Maps and Territories
“The map is not the territory” is a metaphor that demonstrates that your perception of something is not the same as the reality. For example, how you view your relationship with someone else is not exactly the same as how that person views their relationship with you. Another example would be how physical objects are different from how you see them. You could see an apple, but you don’t see all the individual cells, molecules, protons, and quarks that compose that apple. Every level of perception is an abstraction. How you feel about something is based on your own perception.
The map is not the territory, but you comprehend everything as a map. You can’t perceive actual reality, everything is understood and communicated through analogy. There are two ways to think of this.

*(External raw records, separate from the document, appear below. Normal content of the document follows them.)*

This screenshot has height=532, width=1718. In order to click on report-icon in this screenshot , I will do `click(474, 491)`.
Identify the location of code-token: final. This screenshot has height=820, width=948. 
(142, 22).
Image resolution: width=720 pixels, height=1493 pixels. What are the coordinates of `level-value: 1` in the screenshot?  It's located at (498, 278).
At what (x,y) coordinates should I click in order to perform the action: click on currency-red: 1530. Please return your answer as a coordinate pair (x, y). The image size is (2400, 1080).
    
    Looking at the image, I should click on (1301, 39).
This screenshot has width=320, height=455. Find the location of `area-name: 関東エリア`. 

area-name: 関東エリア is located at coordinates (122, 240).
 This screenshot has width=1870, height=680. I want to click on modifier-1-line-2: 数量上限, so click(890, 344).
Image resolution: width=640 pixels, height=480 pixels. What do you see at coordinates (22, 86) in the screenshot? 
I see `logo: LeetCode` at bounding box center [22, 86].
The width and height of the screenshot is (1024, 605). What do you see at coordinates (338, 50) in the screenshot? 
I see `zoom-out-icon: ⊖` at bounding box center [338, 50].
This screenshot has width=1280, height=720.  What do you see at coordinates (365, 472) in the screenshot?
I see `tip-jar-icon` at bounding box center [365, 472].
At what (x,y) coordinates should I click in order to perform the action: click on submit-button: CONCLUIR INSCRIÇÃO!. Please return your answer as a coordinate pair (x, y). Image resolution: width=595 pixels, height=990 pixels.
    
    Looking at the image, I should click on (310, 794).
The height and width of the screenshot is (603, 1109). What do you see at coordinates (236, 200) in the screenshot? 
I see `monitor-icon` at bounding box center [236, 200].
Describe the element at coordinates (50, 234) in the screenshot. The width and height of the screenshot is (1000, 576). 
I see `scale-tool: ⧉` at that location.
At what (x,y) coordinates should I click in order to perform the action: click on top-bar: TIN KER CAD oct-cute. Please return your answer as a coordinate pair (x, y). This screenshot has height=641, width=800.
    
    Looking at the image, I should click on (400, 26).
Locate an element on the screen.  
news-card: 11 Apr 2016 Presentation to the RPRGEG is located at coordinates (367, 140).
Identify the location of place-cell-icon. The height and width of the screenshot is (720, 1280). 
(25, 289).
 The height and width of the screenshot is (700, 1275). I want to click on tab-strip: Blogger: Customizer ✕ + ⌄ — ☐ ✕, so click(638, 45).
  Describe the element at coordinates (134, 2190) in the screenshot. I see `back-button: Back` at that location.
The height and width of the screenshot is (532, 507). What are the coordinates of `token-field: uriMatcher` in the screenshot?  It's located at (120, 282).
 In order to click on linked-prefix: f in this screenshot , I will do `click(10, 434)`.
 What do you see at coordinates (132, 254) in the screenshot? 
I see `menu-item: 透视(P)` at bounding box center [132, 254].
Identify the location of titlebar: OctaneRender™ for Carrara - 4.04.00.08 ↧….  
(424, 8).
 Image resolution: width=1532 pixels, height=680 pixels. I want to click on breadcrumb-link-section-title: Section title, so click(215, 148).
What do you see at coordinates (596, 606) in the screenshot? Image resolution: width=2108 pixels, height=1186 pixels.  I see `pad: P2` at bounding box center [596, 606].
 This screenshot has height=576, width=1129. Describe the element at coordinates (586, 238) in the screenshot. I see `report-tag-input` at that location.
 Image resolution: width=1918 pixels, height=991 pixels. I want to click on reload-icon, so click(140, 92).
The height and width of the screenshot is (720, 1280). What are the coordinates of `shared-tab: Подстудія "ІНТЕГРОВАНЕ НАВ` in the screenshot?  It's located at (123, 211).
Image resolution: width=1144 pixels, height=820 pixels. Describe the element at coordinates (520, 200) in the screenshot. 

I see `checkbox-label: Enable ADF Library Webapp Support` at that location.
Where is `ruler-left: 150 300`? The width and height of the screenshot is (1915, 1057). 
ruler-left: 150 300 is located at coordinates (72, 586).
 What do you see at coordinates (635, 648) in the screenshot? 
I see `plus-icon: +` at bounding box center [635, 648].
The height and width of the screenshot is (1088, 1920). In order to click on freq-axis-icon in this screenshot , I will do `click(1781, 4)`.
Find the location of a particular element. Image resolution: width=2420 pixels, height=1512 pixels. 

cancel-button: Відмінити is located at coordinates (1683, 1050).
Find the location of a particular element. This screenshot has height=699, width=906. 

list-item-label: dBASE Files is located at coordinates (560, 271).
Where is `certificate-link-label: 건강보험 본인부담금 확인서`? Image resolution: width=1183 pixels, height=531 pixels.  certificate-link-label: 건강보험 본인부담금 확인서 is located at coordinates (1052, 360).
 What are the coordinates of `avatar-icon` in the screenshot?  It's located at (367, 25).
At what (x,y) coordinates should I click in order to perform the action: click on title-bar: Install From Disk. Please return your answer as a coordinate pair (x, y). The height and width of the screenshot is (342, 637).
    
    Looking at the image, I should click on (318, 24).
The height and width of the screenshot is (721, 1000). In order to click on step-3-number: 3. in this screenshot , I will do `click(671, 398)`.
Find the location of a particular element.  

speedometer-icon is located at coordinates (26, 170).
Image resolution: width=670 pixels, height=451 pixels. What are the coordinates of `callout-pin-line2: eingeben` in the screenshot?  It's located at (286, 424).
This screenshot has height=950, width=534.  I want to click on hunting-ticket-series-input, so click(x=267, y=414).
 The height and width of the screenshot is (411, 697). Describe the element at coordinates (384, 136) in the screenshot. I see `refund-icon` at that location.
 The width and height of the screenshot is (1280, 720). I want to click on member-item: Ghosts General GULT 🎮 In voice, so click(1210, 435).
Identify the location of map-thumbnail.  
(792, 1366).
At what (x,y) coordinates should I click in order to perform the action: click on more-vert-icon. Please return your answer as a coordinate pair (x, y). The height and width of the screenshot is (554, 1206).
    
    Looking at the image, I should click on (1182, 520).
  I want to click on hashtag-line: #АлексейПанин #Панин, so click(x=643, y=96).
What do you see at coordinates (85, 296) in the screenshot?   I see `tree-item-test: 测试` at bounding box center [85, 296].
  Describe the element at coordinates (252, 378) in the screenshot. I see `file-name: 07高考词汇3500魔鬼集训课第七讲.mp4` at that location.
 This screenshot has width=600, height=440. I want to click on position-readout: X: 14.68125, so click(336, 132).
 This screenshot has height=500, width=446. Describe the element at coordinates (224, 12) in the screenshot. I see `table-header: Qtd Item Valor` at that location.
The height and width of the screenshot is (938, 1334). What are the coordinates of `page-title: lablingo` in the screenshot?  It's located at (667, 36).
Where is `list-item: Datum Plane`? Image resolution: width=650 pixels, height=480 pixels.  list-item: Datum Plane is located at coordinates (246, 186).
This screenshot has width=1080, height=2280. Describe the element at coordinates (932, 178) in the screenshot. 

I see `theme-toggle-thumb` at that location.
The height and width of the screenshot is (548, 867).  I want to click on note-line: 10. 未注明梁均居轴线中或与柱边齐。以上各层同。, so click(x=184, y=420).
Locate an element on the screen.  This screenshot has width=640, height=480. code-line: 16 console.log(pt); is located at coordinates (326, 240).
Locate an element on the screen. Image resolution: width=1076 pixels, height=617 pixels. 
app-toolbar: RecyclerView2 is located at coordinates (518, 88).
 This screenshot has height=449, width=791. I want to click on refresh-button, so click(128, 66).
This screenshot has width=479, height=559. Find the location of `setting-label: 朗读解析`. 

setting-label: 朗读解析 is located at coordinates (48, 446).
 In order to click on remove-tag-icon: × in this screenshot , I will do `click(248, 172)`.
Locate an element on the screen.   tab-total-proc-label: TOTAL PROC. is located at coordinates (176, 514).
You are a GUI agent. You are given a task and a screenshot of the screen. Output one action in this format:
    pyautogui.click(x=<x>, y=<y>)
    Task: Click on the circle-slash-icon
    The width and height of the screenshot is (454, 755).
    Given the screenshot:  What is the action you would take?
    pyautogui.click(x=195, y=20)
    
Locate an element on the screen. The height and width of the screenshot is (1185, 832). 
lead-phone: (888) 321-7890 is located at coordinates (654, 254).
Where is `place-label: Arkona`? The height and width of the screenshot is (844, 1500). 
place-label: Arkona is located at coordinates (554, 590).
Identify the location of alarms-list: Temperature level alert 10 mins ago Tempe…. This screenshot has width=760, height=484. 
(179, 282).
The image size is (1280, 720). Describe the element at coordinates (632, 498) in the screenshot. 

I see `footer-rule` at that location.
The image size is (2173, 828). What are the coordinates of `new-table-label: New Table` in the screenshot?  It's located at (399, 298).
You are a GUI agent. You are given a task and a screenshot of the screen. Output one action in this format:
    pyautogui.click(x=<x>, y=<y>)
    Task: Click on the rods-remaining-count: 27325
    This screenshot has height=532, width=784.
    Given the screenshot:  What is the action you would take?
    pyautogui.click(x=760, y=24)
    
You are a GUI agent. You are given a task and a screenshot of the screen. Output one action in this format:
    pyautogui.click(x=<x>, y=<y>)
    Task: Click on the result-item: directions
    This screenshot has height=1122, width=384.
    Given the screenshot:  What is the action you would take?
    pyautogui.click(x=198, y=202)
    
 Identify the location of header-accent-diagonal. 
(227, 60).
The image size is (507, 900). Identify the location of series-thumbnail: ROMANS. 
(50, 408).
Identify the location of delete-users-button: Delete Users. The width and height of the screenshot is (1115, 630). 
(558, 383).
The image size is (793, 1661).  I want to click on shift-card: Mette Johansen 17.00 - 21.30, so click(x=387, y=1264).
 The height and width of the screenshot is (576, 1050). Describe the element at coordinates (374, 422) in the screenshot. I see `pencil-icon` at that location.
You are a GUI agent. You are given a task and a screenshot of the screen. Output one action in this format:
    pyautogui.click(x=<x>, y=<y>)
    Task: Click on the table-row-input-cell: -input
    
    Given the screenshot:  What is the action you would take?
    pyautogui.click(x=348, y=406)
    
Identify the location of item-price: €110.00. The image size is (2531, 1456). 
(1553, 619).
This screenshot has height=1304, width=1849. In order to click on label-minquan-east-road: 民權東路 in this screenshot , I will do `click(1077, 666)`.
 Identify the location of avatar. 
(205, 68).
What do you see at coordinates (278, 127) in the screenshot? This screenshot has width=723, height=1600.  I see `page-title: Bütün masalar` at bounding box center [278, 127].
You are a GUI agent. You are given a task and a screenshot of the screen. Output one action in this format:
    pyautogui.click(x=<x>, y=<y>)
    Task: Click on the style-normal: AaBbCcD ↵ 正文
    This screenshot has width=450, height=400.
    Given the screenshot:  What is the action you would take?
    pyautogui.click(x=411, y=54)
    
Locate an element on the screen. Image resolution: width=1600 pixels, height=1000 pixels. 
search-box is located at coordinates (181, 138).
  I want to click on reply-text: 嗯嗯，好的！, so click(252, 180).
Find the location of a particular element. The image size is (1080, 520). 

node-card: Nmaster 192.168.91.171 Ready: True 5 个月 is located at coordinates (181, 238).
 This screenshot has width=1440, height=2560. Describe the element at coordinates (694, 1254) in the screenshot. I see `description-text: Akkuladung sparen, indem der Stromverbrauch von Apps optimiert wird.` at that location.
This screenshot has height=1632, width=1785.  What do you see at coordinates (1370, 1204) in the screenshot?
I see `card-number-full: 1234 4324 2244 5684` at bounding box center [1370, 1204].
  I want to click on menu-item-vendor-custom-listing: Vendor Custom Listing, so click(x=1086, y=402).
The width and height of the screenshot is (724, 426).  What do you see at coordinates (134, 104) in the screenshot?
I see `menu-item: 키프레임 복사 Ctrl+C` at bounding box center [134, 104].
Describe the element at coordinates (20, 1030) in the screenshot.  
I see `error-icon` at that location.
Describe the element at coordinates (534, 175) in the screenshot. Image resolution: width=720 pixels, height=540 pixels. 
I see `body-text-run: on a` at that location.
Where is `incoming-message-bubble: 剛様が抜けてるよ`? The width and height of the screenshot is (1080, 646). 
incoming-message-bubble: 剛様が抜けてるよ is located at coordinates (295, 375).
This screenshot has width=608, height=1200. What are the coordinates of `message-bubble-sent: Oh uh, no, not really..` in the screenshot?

The first is that two people could have the same map for two different territories. They could superficially describe something in the same terms, but could have completely different underlying beliefs. For example, all Christians believe that the Bible is the Word of God. However, over time, even though they all believed in the Bible, different sects had different interpretations and the religion gradually branched into different churches.
The second is that two people could have different maps for the same territory. Example, many of the underlying lessons of Christianity and Buddhism are the same. But some people may be more open to one map than the other. The differences between the maps may be superficial to the underlying truth. It’s a different road leading to the same conclusion. It’s coming to the truth in two different ways.
The more you’re focused on your map and not open to other people’s maps, the more likely you are to disagree. Since you can’t actually see reality, understanding and communication is through analogy, which is the map. You need to take the effort to understand someone else’s map in order to understand them. It’s empathy.